GIVEN INFORMATION Start Marker

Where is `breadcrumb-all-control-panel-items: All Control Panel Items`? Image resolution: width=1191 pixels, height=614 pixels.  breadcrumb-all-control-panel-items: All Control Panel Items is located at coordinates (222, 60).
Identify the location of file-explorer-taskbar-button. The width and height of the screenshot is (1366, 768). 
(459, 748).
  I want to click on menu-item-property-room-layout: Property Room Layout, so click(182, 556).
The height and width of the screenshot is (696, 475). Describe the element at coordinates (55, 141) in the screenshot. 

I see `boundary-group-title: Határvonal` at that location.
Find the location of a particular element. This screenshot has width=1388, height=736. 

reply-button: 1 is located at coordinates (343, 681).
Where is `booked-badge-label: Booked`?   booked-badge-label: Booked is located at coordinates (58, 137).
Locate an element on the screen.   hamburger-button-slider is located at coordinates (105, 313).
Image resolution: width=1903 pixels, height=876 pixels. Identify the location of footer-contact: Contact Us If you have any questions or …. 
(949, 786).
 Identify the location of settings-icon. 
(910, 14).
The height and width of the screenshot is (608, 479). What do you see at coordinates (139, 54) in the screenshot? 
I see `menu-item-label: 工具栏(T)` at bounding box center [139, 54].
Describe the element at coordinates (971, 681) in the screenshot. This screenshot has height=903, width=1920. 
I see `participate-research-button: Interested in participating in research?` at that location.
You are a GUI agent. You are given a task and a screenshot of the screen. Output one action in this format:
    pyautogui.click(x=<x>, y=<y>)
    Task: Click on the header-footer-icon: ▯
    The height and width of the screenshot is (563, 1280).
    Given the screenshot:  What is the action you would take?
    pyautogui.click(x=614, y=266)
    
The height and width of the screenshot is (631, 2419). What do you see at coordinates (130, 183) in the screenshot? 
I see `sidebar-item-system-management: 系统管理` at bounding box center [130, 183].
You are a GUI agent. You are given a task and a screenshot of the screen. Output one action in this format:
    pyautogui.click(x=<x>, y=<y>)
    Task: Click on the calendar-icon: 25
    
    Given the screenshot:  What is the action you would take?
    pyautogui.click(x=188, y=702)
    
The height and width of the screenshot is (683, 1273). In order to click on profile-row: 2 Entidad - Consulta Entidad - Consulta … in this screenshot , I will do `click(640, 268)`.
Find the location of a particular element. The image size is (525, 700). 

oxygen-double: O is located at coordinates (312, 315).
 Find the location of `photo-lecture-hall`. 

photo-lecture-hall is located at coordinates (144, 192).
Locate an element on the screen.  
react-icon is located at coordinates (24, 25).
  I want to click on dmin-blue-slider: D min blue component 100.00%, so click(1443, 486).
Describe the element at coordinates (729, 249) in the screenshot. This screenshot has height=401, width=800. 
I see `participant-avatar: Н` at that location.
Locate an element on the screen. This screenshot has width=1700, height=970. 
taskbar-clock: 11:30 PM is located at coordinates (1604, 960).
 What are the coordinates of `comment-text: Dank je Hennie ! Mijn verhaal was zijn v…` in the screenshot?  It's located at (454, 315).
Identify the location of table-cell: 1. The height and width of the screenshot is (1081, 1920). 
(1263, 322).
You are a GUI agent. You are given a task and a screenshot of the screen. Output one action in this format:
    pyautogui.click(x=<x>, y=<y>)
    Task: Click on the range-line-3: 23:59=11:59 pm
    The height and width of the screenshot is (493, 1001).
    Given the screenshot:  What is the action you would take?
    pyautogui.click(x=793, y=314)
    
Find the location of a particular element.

GIVEN INFORMATION End Marker

Copy every item above verbatim, one line of the original for each line of output.

Where is `breadcrumb-all-control-panel-items: All Control Panel Items`? Image resolution: width=1191 pixels, height=614 pixels.  breadcrumb-all-control-panel-items: All Control Panel Items is located at coordinates (222, 60).
Identify the location of file-explorer-taskbar-button. The width and height of the screenshot is (1366, 768). 
(459, 748).
  I want to click on menu-item-property-room-layout: Property Room Layout, so click(182, 556).
The height and width of the screenshot is (696, 475). Describe the element at coordinates (55, 141) in the screenshot. 

I see `boundary-group-title: Határvonal` at that location.
Find the location of a particular element. This screenshot has width=1388, height=736. 

reply-button: 1 is located at coordinates (343, 681).
Where is `booked-badge-label: Booked`?   booked-badge-label: Booked is located at coordinates (58, 137).
Locate an element on the screen.   hamburger-button-slider is located at coordinates (105, 313).
Image resolution: width=1903 pixels, height=876 pixels. Identify the location of footer-contact: Contact Us If you have any questions or …. 
(949, 786).
 Identify the location of settings-icon. 
(910, 14).
The height and width of the screenshot is (608, 479). What do you see at coordinates (139, 54) in the screenshot? 
I see `menu-item-label: 工具栏(T)` at bounding box center [139, 54].
Describe the element at coordinates (971, 681) in the screenshot. This screenshot has height=903, width=1920. 
I see `participate-research-button: Interested in participating in research?` at that location.
You are a GUI agent. You are given a task and a screenshot of the screen. Output one action in this format:
    pyautogui.click(x=<x>, y=<y>)
    Task: Click on the header-footer-icon: ▯
    The height and width of the screenshot is (563, 1280).
    Given the screenshot:  What is the action you would take?
    pyautogui.click(x=614, y=266)
    
The height and width of the screenshot is (631, 2419). What do you see at coordinates (130, 183) in the screenshot? 
I see `sidebar-item-system-management: 系统管理` at bounding box center [130, 183].
You are a GUI agent. You are given a task and a screenshot of the screen. Output one action in this format:
    pyautogui.click(x=<x>, y=<y>)
    Task: Click on the calendar-icon: 25
    
    Given the screenshot:  What is the action you would take?
    pyautogui.click(x=188, y=702)
    
The height and width of the screenshot is (683, 1273). In order to click on profile-row: 2 Entidad - Consulta Entidad - Consulta … in this screenshot , I will do `click(640, 268)`.
Find the location of a particular element. The image size is (525, 700). 

oxygen-double: O is located at coordinates (312, 315).
 Find the location of `photo-lecture-hall`. 

photo-lecture-hall is located at coordinates (144, 192).
Locate an element on the screen.  
react-icon is located at coordinates (24, 25).
  I want to click on dmin-blue-slider: D min blue component 100.00%, so click(1443, 486).
Describe the element at coordinates (729, 249) in the screenshot. This screenshot has height=401, width=800. 
I see `participant-avatar: Н` at that location.
Locate an element on the screen. This screenshot has width=1700, height=970. 
taskbar-clock: 11:30 PM is located at coordinates (1604, 960).
 What are the coordinates of `comment-text: Dank je Hennie ! Mijn verhaal was zijn v…` in the screenshot?  It's located at (454, 315).
Identify the location of table-cell: 1. The height and width of the screenshot is (1081, 1920). 
(1263, 322).
You are a GUI agent. You are given a task and a screenshot of the screen. Output one action in this format:
    pyautogui.click(x=<x>, y=<y>)
    Task: Click on the range-line-3: 23:59=11:59 pm
    The height and width of the screenshot is (493, 1001).
    Given the screenshot:  What is the action you would take?
    pyautogui.click(x=793, y=314)
    
Find the location of a particular element.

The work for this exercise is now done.